Another cooperative witness helped federal prosecutors make their case against a group of alleged mobsters last week. In a federal courtroom in Kansas City, Roy Williams, the ailing former president of the Teamsters Union, admitted something that many investigators have claimed for years: the Teamsters' central states pension fund was long tapped by gangsters for huge loans to conduct their shadowy business. Suffering from emphysema and clutching an oxygen bottle, Williams, 70, was testifying in the trial of nine alleged Mafia leaders from Chicago, Cleveland, Milwaukee and Kansas City. They are charged with a conspiracy to skim some $2 million in profits from the Stardust and Fremont casinos in Las Vegas. Prosecutors contend they used a $62.5 million loan from the Teamsters' fund in 1974 to buy the casinos and operate them under the name of the Argent Corp.
As a pension fund trustee, Williams said, he helped arrange the casino loan for the late Nick Civella, boss of the Kansas City Mafia for about 30 years. In return, Civella paid him $1,500 a month until Williams was elected Teamsters president in 1981. Although Williams said he did favors for Civella at the direction of his "superiors," including the late Teamsters Bosses Jimmy Hoffa and Frank Fitzsimmons, he described Civella, who died of lung cancer in 1983, as "a very personal friend." Civella, said Williams, "was a deep thinker.
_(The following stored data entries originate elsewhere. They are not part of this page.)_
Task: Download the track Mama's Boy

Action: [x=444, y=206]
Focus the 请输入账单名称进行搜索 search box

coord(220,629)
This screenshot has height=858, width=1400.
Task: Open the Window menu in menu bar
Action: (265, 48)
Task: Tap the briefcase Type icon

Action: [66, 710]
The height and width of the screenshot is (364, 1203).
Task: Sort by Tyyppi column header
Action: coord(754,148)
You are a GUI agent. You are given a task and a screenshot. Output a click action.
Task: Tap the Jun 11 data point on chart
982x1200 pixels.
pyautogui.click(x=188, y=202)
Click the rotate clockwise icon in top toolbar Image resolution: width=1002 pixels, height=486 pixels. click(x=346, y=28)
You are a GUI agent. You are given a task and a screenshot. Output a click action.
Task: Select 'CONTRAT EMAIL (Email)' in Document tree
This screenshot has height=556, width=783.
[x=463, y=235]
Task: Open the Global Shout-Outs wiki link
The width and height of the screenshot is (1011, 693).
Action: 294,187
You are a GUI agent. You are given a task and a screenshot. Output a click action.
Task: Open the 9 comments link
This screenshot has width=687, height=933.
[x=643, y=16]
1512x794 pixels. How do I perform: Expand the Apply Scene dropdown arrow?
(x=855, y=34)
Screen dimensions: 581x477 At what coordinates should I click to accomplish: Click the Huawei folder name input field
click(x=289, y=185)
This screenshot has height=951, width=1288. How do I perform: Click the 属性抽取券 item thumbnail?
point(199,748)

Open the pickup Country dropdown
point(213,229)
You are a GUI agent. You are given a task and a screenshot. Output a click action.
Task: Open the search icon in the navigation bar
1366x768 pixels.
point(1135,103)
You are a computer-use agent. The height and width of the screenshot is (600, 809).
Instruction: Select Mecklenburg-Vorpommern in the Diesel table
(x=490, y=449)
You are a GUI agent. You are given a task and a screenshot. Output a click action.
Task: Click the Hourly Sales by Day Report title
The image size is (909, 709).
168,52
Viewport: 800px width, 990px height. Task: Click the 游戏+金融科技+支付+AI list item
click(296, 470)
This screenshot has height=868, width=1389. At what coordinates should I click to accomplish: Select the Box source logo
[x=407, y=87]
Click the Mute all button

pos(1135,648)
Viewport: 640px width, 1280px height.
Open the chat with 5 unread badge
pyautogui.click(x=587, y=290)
He assisted me in my career, and I provided some help to him."
Under cross-examination, Williams admitted that he had tried to bribe former Nevada Senator Howard Cannon in 1979 to block deregulation of the trucking industry. Williams was convicted of attempted bribery in 1982, and is scheduled to start serving a ten-year prison term next month. He acknowledged that he was testifying in hopes of getting the sentence modified. Asked to explain the contradiction be- tween his admission now and his profession of innocence under oath at his trial, Williams had a simple explanation: "I lied."